Not actually. There will be reduction in steam output due to cooling in the hose. It's to be expected. The question is how much. And I'm suspicious of all the ad-hoc calculations. The whole point of a conclusive demo is to make such calculations as simple as possible

Basically, assume 750 W of input power, how much steam would be expected *at the end of a three meter hose* like that. My sense is, not a whole lot! My guess is that we might not see anything except a little mist.

But it's a guess.

If all of the claimed input water were converted to steam, that would represent 5 kW of power. At least 3 kW, and probably closer to 4 kW would escape that hose as steam enthalpy. It is clear that what escapes that hose is not even half that, maybe not even a quarter that. So, that means, as I said above, that most of the liquid does not change phase. The steam must be very wet. Actually.

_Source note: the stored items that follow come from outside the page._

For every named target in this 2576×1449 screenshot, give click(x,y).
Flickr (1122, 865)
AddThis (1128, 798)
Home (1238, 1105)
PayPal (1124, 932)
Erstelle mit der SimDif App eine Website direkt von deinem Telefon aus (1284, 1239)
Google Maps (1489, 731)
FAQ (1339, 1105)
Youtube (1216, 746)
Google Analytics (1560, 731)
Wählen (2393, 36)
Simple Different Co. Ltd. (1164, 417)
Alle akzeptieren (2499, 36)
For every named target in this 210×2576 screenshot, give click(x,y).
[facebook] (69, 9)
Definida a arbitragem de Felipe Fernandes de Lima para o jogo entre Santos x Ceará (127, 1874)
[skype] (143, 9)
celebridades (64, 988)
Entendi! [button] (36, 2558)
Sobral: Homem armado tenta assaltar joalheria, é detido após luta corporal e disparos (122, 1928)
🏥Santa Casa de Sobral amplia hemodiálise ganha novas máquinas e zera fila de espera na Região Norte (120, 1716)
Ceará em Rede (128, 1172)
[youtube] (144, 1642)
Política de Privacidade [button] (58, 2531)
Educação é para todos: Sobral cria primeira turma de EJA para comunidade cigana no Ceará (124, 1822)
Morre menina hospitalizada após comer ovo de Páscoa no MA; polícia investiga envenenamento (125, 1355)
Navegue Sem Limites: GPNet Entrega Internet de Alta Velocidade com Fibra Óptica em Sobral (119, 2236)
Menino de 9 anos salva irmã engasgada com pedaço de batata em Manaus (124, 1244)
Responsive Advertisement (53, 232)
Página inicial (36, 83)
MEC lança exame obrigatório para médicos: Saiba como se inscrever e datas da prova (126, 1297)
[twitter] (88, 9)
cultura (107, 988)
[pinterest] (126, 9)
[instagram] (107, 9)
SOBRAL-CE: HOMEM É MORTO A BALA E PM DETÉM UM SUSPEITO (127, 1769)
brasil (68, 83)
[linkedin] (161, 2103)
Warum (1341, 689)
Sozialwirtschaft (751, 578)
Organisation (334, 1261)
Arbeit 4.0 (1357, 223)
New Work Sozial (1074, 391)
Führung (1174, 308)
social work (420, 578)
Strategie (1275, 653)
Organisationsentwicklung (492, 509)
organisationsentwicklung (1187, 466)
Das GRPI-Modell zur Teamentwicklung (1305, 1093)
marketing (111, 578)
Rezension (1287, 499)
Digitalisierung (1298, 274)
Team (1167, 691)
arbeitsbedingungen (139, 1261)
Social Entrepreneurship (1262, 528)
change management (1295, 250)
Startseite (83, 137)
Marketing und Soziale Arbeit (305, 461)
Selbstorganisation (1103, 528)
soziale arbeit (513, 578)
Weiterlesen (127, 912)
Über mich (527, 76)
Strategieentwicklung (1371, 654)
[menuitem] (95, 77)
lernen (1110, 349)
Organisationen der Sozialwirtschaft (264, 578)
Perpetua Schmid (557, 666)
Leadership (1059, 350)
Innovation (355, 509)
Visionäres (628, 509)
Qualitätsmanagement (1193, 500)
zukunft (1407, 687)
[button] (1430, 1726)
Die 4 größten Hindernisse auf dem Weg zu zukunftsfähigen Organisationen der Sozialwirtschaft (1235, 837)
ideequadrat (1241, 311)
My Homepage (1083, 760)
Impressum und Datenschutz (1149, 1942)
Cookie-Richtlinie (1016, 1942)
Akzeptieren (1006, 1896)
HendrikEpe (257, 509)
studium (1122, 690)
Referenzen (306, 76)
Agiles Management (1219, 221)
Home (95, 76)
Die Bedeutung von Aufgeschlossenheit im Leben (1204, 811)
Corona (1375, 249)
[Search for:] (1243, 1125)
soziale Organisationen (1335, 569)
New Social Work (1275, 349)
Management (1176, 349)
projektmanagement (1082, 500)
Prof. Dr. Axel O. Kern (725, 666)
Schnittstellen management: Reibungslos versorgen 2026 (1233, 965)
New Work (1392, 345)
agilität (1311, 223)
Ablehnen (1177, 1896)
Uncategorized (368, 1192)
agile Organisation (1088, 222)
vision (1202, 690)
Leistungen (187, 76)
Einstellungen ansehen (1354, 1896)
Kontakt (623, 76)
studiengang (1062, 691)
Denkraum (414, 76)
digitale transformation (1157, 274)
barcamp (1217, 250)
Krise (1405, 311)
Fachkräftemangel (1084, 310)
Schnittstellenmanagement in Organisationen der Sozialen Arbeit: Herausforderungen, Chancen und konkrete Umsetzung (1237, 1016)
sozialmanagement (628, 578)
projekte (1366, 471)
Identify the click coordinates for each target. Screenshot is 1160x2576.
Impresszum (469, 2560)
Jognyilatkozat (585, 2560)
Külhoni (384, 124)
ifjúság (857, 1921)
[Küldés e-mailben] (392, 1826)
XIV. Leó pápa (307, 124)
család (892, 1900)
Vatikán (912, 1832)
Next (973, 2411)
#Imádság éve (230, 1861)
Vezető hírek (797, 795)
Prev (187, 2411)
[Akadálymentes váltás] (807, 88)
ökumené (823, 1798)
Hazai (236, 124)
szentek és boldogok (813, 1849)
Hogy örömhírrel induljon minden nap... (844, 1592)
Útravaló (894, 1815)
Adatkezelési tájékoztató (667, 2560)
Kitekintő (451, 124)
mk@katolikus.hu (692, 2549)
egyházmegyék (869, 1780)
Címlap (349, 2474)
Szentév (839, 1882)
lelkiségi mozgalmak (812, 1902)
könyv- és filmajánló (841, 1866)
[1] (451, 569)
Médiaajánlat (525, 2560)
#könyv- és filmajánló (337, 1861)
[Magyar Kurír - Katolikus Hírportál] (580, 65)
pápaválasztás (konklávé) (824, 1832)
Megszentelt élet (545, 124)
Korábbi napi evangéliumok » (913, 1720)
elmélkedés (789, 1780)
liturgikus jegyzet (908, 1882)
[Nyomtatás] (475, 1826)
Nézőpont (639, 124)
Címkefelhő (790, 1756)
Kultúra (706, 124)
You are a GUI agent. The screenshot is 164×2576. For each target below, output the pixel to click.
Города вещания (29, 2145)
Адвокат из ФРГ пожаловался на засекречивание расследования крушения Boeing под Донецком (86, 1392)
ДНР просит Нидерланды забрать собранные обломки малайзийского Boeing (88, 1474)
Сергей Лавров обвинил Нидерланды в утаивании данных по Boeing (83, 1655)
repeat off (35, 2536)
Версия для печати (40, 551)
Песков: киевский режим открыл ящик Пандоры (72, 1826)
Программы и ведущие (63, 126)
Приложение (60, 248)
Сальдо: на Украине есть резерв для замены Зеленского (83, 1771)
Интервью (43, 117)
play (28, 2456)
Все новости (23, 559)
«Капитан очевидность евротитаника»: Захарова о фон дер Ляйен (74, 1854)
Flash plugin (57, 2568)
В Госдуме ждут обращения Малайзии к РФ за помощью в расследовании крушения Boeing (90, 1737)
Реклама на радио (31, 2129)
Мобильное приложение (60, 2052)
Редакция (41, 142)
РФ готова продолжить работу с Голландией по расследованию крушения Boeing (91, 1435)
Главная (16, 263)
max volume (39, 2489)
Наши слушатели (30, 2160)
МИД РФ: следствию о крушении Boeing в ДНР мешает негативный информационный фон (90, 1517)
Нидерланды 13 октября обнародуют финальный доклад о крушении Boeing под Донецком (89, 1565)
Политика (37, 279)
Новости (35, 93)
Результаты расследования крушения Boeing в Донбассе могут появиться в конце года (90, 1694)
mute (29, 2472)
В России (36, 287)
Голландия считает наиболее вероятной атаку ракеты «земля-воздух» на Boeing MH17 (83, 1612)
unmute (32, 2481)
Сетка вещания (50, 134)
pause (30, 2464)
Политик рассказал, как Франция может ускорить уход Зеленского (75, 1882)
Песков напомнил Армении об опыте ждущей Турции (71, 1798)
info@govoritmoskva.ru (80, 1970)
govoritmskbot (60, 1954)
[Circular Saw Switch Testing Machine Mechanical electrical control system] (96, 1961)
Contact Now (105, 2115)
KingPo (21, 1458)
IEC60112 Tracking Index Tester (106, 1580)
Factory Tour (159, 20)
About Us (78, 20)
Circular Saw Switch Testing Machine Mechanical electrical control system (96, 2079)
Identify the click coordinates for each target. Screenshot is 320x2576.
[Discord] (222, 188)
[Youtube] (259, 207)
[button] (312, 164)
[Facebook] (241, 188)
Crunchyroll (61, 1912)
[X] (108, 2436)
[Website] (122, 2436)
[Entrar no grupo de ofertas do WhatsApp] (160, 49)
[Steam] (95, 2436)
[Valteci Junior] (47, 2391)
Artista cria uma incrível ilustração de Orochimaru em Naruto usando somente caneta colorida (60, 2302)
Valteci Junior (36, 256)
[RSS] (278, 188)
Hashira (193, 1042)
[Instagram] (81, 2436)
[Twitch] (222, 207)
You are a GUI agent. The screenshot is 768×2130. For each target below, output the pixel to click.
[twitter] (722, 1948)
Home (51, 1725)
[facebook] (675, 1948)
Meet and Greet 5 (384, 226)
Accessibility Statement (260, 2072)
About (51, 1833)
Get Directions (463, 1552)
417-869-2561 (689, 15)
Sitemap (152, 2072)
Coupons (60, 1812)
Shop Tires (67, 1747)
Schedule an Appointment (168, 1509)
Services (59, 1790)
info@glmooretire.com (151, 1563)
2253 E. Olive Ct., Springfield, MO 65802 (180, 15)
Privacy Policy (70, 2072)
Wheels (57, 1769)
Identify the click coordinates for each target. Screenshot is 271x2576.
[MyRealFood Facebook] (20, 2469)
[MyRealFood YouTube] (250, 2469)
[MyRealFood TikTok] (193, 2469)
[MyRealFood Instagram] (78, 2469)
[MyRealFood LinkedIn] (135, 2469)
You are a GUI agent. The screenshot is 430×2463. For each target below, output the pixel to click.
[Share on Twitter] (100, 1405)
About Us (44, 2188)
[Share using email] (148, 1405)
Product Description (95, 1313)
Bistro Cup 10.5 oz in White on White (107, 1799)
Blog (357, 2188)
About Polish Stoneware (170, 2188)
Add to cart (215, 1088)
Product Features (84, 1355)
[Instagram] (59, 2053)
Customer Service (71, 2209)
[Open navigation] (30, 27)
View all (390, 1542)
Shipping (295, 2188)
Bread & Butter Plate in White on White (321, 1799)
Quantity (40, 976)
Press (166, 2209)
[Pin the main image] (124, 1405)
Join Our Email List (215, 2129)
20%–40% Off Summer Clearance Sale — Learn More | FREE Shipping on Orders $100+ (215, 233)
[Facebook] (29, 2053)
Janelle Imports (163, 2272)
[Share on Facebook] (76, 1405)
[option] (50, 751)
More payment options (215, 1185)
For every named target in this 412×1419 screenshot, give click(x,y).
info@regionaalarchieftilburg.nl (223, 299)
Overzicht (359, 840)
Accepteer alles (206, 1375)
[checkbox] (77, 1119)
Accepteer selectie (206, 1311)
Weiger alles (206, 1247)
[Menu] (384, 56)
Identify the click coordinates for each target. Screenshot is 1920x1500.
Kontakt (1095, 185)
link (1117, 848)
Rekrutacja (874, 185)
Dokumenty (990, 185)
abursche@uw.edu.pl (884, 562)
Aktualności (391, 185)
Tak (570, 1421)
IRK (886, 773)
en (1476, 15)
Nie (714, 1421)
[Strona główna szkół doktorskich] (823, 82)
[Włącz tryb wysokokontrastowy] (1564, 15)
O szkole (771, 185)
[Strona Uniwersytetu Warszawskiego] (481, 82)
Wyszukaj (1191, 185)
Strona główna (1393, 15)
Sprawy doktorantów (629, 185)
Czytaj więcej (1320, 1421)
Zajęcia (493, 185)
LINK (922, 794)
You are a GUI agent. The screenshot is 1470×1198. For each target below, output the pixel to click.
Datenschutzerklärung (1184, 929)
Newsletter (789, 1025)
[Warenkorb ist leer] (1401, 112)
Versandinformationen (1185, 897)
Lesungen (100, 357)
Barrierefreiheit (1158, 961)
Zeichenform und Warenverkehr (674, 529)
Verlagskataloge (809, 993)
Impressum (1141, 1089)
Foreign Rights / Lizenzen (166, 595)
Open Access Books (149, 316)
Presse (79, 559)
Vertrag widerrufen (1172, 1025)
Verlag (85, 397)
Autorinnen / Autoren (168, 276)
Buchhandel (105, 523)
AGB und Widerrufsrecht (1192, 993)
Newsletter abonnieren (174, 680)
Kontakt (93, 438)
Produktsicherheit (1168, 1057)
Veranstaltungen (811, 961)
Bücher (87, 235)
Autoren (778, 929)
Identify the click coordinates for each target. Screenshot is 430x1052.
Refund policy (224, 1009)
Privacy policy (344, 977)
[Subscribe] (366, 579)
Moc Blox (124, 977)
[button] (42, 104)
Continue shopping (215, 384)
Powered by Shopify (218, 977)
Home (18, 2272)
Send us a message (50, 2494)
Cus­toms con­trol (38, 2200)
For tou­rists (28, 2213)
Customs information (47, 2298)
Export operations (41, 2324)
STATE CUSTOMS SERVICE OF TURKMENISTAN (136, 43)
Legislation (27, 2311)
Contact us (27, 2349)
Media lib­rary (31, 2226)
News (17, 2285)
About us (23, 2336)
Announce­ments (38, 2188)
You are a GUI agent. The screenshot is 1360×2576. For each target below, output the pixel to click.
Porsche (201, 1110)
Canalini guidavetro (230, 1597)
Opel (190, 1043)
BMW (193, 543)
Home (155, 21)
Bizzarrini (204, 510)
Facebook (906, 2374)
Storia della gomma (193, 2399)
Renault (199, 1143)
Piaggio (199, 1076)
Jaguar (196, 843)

This is not clear at all. I don't see any way to reliably estimate what is escaping from the hose, nor how much heat is being lost by the hose as radiation and convection and conduction. It seems odd that the E-Cat would be designed in a way that would make very wet steam, but, of course, it could be done.

Try to think of a 1.5 kW space heater. Do you really think that 3 1-ft diameter turns of a rubber hose at 100C would throw that much heat. It's completely implausible.

Heat transfer increases with temperature. I really don't know how much heat it would throw. You might be right, Joshua. And you might be wrong. I don't see convincing evidence either way. What I can see -- and I think we agree on this -- is that collectively the demos are not convincing, there are too many loose ends, too many unresolved questions, like how steam quality was measured, or like what is happening to the input water, what's the basis for stating that it is all vaporized? How do we know how much unvaporized water is running down the drain? If the water is all vaporized, and if the power input is constant, what is matching the input flow and the vaporization rate? Or are they matched, is water accumulating in the device, or, worse, is it running out the hose without being vaporized. (This is more than "wet steam"!)

(We know that some water is going down the drain, but the question is whether or not this water was initially vapor, condensed in the hose, or if it was never vaporized.)

It's complex, way too complex. It's as if it was designed to be ambiguous, which is actually my theory, more or less. I certainly can't prove that theory!

By the way, does anyone know when they turn the pump on? Is it on before they start heating? If so, then the E-cat coolant chamber, will be filling, and water might eventually be running out the hose.

What is the volume of the coolant chamber? I suppose Rossi might match the coolant inflow with the exact heat to vaporize just that amount, controlling the heat with the supplemental heat from the heating element, but it seems strange to be teetering on an edge like that. It's mysterious.